By Armin U. Kuder
“How much alimony am I entitled to?” This used to be a question only asked by economically dependent women. It is now being asked by men who do not earn as much as their wives, and same-sex partners. Whoever the questioner, we family law practitioners invariably give a carefully crafted, limited, response. Often, something like, “it depends.” Traditionally, alimony was supposed to permit the economically dependent spouse “to live in the manner to which the family had been accustomed.” In actuality, two households could not live without change on the income formerly supporting one household. Numerous studies showed that women, particularly those with children, quickly ended up far below either their former lifestyle or the paying husband’s lifestyle after divorce.
One of the things which resulted from the research on family incomes after divorce was the creation of a federal requirement that all states taking federal aid for dependent children enact and enforce guidelines for the payment and collection of child support. Too many children were living in single-parent homes below the poverty level, with able, non-custodial parents living under better circumstances. It did not take long for family lawyers to see how this federal requirement changed the playing field in child support cases. After the States established guidelines, rather than lengthy trials over what is appropriate, in the vast majority of cases, child support was settled by reference to the State’s guideline. If there were going to be battles, they came either because the family’s substantial income was above the state’s guideline, or there were genuine issues as to how much income either parent had. This simplified many cases.
There have been no comparable guidelines with respect to spousal support or alimony. The question has remained quite debatable. Studies of court awards of alimony have shown what a wide disparity there can be from court-to-court and case-to-case. There have been some non-governmental efforts to come up with rules for determining appropriate alimony. Foremost among them are guidelines issued by the American Academy of Matrimonial Lawyers; and those published by the Bruce A. Kaufman Center for Family Law of the Women’s Law Center of Maryland, known as the Kaufman Guidelines. The Maryland Court of Appeals has said that it is not wrong for a judge to look at such guidelines, provided he or she does not base the decision only on them; a step toward giving the legal profession some more specific standards, but not a giant one. In Virginia, Fairfax County has guidelines for temporary alimony after a suit has begun, but not for final awards. The field remains wide open.

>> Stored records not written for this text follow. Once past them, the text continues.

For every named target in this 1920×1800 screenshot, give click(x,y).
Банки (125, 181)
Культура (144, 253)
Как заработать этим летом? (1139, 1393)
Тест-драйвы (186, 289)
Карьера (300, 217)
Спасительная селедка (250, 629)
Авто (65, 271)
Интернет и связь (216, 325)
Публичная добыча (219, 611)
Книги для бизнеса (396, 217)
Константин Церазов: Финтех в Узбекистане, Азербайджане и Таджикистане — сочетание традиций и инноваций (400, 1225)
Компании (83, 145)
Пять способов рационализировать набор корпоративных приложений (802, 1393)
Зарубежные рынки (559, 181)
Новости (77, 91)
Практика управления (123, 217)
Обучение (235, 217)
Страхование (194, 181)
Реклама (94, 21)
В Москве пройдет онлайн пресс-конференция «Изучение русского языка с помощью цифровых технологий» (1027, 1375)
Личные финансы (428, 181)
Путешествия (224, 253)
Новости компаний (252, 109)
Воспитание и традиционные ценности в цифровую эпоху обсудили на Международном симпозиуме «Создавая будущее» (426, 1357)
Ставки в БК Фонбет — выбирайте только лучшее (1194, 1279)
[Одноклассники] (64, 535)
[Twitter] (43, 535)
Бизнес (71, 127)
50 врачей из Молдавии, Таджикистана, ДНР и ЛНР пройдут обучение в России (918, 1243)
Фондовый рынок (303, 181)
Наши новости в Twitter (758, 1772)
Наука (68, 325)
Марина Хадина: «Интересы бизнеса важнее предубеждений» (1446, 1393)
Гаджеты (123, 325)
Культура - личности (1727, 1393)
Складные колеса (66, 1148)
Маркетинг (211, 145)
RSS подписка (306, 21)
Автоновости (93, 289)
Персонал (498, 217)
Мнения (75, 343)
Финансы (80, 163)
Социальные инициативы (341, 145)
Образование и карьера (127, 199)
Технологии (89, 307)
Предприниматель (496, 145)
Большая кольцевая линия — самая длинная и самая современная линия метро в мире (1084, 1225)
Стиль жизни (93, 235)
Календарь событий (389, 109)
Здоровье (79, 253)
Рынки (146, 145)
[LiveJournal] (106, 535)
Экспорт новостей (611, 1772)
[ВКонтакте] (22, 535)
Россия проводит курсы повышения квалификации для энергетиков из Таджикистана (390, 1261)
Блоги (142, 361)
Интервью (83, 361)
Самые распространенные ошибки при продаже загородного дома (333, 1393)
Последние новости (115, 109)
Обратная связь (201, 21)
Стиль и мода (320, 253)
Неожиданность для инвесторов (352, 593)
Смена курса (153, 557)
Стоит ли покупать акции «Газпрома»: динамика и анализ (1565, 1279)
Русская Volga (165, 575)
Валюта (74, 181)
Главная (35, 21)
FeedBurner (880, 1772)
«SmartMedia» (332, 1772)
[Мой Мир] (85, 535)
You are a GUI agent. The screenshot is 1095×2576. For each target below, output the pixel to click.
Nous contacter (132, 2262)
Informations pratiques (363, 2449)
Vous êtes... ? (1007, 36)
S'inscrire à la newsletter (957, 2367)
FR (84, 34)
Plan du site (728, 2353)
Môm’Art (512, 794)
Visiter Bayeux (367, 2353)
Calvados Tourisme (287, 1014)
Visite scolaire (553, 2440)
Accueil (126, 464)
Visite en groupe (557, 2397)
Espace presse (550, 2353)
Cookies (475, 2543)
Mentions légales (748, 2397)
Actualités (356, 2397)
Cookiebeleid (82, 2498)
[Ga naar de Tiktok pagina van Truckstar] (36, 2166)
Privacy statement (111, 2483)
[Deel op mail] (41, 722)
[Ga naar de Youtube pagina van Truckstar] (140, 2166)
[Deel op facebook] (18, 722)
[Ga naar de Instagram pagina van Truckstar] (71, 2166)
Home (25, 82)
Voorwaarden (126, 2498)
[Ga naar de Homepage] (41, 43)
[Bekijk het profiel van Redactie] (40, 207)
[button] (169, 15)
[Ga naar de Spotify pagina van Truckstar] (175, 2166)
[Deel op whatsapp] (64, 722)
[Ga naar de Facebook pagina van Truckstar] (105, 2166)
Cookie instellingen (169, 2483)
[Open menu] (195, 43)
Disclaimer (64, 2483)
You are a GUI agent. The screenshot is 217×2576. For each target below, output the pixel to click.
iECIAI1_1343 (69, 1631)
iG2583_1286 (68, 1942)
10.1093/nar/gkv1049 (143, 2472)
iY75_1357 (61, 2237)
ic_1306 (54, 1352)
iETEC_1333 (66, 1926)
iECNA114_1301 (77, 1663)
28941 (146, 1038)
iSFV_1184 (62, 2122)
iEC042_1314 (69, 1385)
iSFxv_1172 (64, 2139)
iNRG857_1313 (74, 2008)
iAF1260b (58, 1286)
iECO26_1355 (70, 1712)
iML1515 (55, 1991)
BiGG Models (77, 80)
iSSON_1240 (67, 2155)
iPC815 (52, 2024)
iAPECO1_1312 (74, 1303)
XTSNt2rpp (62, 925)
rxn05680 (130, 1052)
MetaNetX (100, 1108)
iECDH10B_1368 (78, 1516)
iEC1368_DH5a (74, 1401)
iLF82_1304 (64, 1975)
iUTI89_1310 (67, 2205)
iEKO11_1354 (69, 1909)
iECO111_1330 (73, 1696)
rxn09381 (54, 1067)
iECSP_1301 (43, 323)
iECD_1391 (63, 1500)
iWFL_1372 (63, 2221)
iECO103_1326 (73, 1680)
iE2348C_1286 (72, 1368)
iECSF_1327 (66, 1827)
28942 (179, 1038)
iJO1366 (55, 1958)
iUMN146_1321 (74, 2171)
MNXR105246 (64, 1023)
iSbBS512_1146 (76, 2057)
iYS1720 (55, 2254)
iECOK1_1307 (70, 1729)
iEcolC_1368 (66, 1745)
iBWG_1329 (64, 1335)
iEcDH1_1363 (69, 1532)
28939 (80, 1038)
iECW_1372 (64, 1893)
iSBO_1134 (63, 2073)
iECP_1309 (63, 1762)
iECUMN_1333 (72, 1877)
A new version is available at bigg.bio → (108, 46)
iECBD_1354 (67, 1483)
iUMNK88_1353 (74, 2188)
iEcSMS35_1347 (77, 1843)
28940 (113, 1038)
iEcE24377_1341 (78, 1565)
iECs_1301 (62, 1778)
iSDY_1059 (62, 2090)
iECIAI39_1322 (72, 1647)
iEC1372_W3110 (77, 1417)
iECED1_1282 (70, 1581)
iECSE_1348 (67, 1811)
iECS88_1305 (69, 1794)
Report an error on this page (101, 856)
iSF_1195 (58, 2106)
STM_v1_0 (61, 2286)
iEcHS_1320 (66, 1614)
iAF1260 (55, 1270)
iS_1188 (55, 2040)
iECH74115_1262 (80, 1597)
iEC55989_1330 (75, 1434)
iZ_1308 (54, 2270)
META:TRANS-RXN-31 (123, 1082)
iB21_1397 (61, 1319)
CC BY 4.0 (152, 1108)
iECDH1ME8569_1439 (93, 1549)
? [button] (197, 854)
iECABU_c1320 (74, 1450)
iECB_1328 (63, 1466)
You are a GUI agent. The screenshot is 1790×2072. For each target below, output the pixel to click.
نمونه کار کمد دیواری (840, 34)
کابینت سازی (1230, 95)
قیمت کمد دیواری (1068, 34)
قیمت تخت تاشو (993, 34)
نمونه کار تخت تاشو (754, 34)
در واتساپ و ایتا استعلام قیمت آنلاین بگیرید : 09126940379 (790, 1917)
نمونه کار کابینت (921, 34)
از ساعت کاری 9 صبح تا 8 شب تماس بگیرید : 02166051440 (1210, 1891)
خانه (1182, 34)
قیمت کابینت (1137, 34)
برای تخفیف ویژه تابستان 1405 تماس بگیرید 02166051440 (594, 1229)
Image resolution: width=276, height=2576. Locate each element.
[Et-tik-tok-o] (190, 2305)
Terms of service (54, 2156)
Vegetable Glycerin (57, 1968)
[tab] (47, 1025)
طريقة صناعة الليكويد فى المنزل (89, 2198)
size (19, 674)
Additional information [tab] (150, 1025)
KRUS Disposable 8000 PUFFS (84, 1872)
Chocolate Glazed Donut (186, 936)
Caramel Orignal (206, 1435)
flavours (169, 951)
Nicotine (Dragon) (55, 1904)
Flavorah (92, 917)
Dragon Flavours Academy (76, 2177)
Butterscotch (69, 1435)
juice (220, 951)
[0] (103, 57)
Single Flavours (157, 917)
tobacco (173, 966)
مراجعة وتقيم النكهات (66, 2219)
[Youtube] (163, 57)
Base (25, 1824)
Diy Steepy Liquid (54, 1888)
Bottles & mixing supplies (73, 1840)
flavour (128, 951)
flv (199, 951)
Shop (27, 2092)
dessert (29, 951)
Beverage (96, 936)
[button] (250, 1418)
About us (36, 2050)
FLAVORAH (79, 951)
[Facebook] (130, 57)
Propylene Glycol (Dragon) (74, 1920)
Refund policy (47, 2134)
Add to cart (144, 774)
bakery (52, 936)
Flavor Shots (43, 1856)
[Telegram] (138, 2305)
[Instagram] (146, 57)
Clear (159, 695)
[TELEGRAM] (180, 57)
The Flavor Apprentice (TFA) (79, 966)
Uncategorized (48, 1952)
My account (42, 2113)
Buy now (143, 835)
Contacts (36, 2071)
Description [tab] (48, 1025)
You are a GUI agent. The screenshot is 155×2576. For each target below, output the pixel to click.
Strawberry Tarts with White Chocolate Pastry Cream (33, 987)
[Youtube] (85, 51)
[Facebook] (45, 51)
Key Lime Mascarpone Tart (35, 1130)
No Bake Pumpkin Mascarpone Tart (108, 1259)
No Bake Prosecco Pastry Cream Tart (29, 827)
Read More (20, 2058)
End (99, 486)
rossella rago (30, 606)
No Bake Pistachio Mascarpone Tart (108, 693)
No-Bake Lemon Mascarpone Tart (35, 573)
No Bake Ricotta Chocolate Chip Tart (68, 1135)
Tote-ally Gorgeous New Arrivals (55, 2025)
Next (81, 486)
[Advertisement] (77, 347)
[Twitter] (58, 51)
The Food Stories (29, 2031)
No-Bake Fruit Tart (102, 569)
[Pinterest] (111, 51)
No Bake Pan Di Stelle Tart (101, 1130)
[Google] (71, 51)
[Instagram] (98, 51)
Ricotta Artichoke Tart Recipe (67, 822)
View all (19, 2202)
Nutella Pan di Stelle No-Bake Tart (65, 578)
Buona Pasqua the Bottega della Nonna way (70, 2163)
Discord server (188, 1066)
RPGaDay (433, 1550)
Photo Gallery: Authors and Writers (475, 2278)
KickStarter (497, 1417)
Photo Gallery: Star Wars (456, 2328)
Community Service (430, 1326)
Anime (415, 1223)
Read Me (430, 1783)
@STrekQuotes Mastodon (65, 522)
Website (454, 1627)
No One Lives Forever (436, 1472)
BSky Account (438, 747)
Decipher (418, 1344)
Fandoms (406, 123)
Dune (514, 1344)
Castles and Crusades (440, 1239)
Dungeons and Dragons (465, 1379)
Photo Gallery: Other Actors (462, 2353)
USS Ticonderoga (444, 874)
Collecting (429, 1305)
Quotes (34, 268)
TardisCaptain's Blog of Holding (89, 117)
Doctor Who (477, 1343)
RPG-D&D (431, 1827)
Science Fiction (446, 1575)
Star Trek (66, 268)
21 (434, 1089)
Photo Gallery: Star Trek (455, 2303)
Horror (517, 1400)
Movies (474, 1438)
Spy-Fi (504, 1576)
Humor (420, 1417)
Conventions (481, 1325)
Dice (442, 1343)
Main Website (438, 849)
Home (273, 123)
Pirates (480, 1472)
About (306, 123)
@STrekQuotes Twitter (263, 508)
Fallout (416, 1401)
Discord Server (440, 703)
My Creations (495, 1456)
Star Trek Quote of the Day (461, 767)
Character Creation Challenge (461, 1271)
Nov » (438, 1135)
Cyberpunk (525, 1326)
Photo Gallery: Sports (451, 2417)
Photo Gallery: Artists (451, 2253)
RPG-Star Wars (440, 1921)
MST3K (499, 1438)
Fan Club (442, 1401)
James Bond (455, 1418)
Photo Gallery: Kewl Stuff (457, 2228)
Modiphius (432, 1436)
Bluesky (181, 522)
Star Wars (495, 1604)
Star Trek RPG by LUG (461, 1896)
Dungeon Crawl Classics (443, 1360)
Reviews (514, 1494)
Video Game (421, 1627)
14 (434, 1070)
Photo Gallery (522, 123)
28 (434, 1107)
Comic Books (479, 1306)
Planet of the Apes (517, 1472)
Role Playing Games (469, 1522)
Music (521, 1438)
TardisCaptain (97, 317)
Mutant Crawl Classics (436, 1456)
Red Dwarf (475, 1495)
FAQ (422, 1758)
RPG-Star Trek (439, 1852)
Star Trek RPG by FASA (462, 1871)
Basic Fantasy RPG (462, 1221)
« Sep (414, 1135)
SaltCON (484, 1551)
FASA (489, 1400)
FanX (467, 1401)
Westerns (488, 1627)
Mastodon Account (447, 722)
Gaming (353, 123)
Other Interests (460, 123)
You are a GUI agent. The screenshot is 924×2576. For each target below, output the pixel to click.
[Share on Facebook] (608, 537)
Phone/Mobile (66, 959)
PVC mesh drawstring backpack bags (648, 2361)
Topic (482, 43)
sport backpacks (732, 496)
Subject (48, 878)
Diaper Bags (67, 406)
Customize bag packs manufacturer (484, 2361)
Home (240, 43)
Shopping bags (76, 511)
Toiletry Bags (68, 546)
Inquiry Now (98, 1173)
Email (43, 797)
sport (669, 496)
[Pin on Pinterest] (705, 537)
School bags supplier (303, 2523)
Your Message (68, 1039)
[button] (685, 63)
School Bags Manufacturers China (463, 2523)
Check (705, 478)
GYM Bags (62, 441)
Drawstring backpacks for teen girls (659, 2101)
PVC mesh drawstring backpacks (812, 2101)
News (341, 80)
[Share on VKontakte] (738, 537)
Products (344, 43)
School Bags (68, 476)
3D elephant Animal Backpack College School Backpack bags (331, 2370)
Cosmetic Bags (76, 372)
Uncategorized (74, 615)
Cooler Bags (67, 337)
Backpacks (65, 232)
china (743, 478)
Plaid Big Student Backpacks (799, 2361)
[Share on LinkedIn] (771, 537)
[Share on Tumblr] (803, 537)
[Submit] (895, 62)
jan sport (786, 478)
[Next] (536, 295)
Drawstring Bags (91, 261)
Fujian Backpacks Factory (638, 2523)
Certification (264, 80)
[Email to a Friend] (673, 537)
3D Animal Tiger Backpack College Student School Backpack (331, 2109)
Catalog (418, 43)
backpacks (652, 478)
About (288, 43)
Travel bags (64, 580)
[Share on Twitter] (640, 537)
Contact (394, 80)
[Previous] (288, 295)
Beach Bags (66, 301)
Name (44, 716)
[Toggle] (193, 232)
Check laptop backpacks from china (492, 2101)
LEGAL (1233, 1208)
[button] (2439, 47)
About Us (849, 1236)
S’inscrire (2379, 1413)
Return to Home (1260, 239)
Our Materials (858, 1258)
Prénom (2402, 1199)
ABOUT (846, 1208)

One state, Massachusetts, does have a law applying to alimony which is similar in its purpose to that of the child support laws enacted in all states; similar in the sense that it attempts to define alimony and set forth some standards for payment of alimony. It resolves many questions that are subject to debate between lawyers and in the family and divorce courts, including how to treat the tax aspects of alimony, capital gains, financial transactions between the couple before marriage, employment and employability, the duration of the alimony and whether it should be limited in time or open-ended. Under the law of Massachusetts, alimony is generally not to exceed 30 to 35 percent of the difference between the parties’ gross incomes, absent specific findings as the need to vary from that.
The Massachusetts approach is something less than the specific guideline amounts that have reduced arguments about child support. Still, enactment of such standards would tend to limit or simplify divorce and spousal support trials in jurisdictions without such standards. Until that happens, persons seeking a divorce in the Commonwealth of Virginia, the State of Maryland or the District of Columbia need to become familiar with a large number of cases which deal with the various factors that will be taken into account by a court, and they still will end up with, “it depends.”